Heart Rate Predicts Mortality in Patients With Heart Failure and Preserved Systolic Function JOURNAL OF CARDIAC FAILURE Kapoor, J. R., Heidenreich, P. A. 2010; 16 (10): 806-811


Elevated resting heart rates have been associated with increased mortality and morbidity in patients with heart failure and decreased left ventricular ejection fraction (EF). It is unclear, though, if this association applies to those with heart failure and preserved EF.We determined outcome for 685 consecutive patients with a prior diagnosis of heart failure and a preserved EF (>50%) documented on echocardiography at 1 of 3 laboratories. Patients with non-sinus rhythm were excluded from the analysis. We determined adjusted mortality rates at 1 year after the echocardiogram. The mean age of the cohort was 70 ± 11 years. Of the 685 included patients, 87% had a history of hypertension, 50% had diabetes, and the mean EF was 60% ± 6%. All-cause mortality at 1 year was significantly lower in the group with heart rate below 60 beats/min (10%) when compared with the group with heart rates between 60 and 70 beats/min (18%), 71-90 beats/min (20%), and >90 beats/min (35%) (P < .0001).

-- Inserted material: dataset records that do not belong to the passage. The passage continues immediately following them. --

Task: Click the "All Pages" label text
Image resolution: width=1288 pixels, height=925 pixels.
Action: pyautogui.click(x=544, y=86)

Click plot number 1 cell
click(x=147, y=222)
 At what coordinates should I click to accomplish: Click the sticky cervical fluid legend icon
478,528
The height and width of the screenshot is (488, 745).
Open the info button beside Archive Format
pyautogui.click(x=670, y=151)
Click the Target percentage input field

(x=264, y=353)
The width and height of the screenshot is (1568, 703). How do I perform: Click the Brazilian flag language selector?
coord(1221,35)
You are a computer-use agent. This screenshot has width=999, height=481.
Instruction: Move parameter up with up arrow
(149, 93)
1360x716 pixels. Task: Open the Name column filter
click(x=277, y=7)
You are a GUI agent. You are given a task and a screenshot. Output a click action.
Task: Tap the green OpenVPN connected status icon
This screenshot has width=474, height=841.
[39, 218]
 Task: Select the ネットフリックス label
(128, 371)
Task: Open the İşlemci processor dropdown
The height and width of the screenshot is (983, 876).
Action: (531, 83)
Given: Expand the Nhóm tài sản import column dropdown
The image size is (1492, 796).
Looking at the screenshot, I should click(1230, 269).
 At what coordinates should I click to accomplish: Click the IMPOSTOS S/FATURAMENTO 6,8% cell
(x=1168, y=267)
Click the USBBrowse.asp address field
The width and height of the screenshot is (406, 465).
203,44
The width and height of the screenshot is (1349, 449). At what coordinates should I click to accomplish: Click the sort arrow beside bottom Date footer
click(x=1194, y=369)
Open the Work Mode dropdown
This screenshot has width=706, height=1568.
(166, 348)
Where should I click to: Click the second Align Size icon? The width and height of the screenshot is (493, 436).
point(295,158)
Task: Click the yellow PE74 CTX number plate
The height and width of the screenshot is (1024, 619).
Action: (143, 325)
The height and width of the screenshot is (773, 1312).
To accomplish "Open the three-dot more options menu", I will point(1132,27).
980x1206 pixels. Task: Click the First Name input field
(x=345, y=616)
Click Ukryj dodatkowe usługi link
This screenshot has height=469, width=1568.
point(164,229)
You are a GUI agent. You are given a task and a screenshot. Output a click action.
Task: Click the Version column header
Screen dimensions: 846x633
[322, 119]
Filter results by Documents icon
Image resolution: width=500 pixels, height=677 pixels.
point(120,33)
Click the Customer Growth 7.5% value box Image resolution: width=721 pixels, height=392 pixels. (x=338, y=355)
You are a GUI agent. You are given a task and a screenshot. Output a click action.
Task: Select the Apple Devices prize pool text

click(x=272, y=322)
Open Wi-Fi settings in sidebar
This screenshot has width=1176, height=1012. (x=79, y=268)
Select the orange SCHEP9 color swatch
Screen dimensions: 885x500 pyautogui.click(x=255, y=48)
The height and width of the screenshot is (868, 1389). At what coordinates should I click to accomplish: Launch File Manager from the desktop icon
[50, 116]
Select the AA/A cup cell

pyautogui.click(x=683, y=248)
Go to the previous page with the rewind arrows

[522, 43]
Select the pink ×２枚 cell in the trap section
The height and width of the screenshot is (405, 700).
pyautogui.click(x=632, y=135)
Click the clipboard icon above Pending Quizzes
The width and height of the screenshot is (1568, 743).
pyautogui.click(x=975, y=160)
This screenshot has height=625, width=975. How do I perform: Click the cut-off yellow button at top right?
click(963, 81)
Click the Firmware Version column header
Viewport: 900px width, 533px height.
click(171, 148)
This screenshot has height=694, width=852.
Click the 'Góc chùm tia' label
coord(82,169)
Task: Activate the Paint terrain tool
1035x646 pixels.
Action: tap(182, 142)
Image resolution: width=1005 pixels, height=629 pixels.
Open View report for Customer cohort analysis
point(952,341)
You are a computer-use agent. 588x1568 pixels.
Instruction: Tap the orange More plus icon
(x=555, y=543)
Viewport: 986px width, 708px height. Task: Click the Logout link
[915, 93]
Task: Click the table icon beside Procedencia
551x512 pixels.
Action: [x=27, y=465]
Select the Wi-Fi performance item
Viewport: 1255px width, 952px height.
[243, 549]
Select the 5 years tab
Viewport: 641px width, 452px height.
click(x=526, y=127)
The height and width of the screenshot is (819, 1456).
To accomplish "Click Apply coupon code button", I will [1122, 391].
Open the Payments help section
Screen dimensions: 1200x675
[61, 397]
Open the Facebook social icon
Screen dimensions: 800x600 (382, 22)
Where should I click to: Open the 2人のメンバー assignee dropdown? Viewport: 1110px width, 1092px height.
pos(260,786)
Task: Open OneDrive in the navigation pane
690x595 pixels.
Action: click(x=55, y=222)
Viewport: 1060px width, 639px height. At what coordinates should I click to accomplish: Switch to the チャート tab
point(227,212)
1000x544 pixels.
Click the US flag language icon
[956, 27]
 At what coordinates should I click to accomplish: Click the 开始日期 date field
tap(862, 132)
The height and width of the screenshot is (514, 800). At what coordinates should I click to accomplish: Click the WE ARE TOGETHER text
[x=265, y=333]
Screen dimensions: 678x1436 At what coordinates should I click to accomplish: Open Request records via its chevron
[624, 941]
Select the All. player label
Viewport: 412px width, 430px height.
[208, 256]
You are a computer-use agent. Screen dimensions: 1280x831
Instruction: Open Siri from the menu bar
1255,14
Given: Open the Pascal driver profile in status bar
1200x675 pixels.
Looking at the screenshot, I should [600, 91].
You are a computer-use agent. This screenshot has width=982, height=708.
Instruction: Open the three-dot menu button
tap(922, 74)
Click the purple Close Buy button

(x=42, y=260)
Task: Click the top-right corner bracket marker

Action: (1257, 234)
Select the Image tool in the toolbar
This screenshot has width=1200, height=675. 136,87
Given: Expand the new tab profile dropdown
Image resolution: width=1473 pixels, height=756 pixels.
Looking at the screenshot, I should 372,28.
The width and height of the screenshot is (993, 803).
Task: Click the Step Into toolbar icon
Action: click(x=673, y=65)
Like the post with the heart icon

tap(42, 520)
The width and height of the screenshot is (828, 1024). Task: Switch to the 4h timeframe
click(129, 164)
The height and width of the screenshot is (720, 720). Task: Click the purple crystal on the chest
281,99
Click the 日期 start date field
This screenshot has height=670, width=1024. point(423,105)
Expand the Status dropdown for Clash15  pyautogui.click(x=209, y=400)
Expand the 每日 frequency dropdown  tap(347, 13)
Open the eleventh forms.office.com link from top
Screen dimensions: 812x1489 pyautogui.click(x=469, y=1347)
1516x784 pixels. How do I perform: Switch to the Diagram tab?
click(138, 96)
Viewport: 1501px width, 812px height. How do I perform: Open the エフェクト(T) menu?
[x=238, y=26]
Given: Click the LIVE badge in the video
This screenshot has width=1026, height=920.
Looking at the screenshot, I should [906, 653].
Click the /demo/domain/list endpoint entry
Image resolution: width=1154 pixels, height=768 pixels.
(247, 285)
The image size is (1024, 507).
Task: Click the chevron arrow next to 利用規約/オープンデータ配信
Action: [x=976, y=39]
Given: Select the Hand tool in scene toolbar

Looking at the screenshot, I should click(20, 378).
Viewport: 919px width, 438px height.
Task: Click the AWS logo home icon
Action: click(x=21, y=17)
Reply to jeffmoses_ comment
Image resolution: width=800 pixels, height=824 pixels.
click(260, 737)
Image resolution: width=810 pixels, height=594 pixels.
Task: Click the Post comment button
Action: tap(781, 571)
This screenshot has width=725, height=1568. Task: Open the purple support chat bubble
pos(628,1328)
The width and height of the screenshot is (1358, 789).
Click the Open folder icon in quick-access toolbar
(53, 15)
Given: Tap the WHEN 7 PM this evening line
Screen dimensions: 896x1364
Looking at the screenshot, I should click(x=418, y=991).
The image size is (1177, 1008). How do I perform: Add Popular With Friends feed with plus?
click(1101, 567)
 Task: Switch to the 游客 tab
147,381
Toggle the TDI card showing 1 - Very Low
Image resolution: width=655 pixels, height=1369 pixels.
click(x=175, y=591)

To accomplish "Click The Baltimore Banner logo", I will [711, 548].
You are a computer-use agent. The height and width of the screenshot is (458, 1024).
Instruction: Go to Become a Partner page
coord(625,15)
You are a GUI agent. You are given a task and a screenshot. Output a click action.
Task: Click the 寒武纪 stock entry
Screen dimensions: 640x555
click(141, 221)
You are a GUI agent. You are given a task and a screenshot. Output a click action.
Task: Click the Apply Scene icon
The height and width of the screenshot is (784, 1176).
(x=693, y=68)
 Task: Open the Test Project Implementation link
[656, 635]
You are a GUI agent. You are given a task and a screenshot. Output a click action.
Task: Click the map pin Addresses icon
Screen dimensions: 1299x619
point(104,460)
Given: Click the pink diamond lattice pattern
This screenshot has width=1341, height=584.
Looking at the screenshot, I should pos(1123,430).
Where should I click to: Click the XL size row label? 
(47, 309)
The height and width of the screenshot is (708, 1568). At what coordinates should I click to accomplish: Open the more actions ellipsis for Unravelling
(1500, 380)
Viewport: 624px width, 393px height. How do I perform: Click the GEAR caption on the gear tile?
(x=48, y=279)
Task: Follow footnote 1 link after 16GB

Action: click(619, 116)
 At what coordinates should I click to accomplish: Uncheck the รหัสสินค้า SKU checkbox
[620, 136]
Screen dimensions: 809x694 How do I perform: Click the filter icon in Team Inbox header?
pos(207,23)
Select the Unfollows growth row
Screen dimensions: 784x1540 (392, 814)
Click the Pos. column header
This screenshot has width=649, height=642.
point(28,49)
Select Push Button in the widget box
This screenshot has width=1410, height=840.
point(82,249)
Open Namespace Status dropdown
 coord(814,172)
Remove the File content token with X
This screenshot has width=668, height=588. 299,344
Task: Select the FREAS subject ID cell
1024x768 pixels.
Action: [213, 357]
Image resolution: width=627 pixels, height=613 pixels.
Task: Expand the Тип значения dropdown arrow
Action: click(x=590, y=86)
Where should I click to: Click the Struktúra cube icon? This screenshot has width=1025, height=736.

After adjustment for patient history, demographics, laboratory values, and echocardiographic findings, the hazard ratios for total mortality (relative to a heart rate of <60) were 1.26 (95% CI, 0.88-1.80) for HR 60-69, 1.47 (95% CI, 1.02-2.07) for HR 70-90, and 2.00 (95% CI, 1.31-3.04) for HR>90 (P = .01 across all groups).These data suggest that an elevated resting heart rate is a marker for increased mortality in patients with heart failure and preserved systolic function. Heart rate may be useful in these patients for improved cardiovascular risk assessment.